> [Short exercise A]
Please answer these questions about the walking stick data description, one answer per line, marked the same way:
(i) Plots at which elevation were sampled only during 2007?
(ii) What is the publication date?
(iii) How many times were walking sticks at each plot sampled during the summer of 2007?

> [Passage given]
The data set includes 5 files that contain abundance data for walking sticks (Lamponius portoricensis) along an elevational gradient within the Sonadora River watershed. Three files contain data from the mixed forest transect but differ in the year during which they were collected (2007, 2008, 2017). The 'Walking Stick Palm" files contains data from a palm forest elevational transect from 2008 and 2017, for which all sites were located in palm dominated forest in the same watershed. Note: Plots at 250 m of elevation were only sampled during 2007, no palm dominated forest could be located at 750 m of elevation; that elevation is omitted from the palm transect.

Date Range: 
2007-07-11 00:00:00 to 2017-08-04 00:00:00

Publication Date: 

2020-08-03 00:00:00

Additional Project roles: 

Name: Christopher P. Bloch Role: Associated Researcher
Name: Steven J. Presley Role: Associated Researcher
Name: Brian Klingbeil Role: Associated Researcher


Paired elevational (strata) transects (300 m to 1000 m) in the Sonadora River watershed were sampled at 50 m intervals to decouple underlying environmental gradients (abiotic variation and vegetational variation) that are associated with changes in elevation and that are hypothesized to structure animal communities. One transect (mixed forest) reflected changes in abiotic and biotic conditions, including forest type (i.e., tabonuco, palo colorado, and elfin forests), whereas the second transect reflected changes in environmental conditions but not forest type, as its constituent plots were all located within palm dominated forest. Each stratum from the mixed forest transect was paired with a stratum in palm forest. In the mixed forest transect, plots were arranged in a 0.1 ha rectangle (50 m by 20 m) comprising 10 circular plots (3 m radius) configured in 2 parallel rows, each containing 5 evenly-spaced plots with 10 m spacing between plot centers. Rectangular strata were aligned with their long axes perpendicular to the Sonadora River. This transect is the same as used in Barone et al. (2008). Because the elevational distribution and size of palm forest patches were variable, palm forest strata were located within 1 km of the corresponding stratum in mixed forest, and always within the Sonadora watershed. By necessity, the configuration of plots within strata of palm forest was more variable than that in mixed forest. Nonetheless, plots were always contiguous, with a maximum distance between centers of the most distant plots being less than 58.3 m (mean, 43.6 m; standard deviation, 6.07m), comparable to the situation along the mixed forest transect, where 41.2 m was the maximum distance between plot centers. Walking sticks at each plot were sampled 4 times during the summer of 2007 (wet season) from the mixed forest transect and 3 times during the summer (wet season) of 2008 from the mixed forest and palm forest transects. Sampling was conducted at night (2000-0400 h). Each time a plot was surveyed, 2 people searched all available surfaces (e.g., soil, litter, rock cover, vegetation, debris) up to a height of approximately 3 m for 15 minutes or until all substrates had been completely searched, whichever was longer. Sampling was not repeated at any one elevation until after the entire gradient was sampled.

> [Data in this exercise]
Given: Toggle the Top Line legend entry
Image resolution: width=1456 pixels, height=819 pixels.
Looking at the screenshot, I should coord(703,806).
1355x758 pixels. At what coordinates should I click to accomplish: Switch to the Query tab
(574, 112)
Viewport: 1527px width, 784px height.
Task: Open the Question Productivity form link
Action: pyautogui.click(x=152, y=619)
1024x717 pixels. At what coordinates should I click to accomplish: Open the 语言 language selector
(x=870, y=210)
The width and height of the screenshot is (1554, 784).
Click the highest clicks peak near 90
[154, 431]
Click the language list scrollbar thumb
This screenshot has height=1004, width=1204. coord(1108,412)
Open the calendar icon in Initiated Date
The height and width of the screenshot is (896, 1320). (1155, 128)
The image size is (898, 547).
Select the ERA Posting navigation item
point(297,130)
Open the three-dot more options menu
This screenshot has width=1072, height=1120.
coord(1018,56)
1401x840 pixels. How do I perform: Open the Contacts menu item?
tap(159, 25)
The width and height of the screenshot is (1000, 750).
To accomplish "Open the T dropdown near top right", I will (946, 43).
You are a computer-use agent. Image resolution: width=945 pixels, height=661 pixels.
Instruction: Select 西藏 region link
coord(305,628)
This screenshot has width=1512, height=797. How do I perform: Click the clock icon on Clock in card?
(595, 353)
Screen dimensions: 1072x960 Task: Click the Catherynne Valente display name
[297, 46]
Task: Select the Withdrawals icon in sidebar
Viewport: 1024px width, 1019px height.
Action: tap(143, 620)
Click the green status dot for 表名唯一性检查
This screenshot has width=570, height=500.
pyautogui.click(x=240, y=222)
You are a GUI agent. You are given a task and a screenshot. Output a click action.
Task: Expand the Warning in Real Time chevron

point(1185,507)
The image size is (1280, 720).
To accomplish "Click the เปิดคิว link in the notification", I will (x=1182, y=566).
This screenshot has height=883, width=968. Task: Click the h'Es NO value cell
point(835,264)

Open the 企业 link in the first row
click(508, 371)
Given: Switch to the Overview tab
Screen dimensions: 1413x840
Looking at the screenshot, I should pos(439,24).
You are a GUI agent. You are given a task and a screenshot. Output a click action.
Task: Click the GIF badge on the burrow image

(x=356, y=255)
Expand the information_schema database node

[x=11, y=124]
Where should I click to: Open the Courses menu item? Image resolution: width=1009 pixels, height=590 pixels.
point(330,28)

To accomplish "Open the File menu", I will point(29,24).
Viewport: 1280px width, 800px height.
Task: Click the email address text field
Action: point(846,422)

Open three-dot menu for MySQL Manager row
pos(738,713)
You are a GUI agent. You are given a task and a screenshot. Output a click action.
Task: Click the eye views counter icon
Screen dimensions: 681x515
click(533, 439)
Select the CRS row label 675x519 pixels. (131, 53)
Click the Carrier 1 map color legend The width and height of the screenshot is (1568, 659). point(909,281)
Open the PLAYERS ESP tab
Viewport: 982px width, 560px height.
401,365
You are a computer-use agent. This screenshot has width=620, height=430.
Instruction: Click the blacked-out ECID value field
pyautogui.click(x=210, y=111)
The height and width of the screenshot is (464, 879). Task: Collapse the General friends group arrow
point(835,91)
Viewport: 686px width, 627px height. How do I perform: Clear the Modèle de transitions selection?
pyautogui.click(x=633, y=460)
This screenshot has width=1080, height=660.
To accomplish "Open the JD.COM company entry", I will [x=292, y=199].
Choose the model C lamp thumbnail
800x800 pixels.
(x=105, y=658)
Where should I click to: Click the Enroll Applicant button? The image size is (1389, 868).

> [Short exercise B] Update the records starting with the line with "Click the language list scrollbar thumb" and going on through the line with "The height and width of the screenshot is (896, 1320).", replacing "calendar icon" with "date picker icon" and keeping everything else the same. Return only those lines.

> [Finished answer A]
(i) 250 m
(ii) 2020-08-03 00:00:00
(iii) 4 times

> [Finished answer B]
Click the language list scrollbar thumb
This screenshot has height=1004, width=1204. coord(1108,412)
Open the date picker icon in Initiated Date
The height and width of the screenshot is (896, 1320). (1155, 128)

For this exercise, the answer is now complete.